Your instructions - Look through the data below and, wherever a line carries the word "agent", please copy that line.

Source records
───
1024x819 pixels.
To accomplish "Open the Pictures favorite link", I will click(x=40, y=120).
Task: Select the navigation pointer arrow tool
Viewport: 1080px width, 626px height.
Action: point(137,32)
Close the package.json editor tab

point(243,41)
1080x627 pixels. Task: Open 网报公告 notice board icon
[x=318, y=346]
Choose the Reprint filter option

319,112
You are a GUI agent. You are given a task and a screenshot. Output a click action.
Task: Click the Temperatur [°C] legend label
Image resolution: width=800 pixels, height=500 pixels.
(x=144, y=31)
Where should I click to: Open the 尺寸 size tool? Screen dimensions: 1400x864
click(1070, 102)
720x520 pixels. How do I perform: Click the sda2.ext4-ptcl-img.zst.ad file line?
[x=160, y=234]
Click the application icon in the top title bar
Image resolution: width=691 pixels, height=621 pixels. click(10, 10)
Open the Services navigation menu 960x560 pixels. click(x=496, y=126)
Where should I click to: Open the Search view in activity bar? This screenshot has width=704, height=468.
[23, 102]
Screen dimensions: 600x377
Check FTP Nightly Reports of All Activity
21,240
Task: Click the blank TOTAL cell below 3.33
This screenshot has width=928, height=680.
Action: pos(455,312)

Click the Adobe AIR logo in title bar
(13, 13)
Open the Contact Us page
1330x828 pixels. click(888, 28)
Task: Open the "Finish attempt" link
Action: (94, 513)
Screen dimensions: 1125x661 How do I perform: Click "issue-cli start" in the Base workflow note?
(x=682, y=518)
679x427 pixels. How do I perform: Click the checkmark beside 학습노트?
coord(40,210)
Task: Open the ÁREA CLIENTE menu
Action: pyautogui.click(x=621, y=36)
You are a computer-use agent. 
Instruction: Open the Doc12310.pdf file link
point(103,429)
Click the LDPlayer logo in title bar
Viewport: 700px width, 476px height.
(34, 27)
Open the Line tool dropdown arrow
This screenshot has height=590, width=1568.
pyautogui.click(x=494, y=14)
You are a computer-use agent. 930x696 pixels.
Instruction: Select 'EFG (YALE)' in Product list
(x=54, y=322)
───
Result below -
You are a GUI agent. You are given a task and a screenshot. Output a click action.
You are a computer-use agent. 
You are a computer-use agent. 930x696 pixels.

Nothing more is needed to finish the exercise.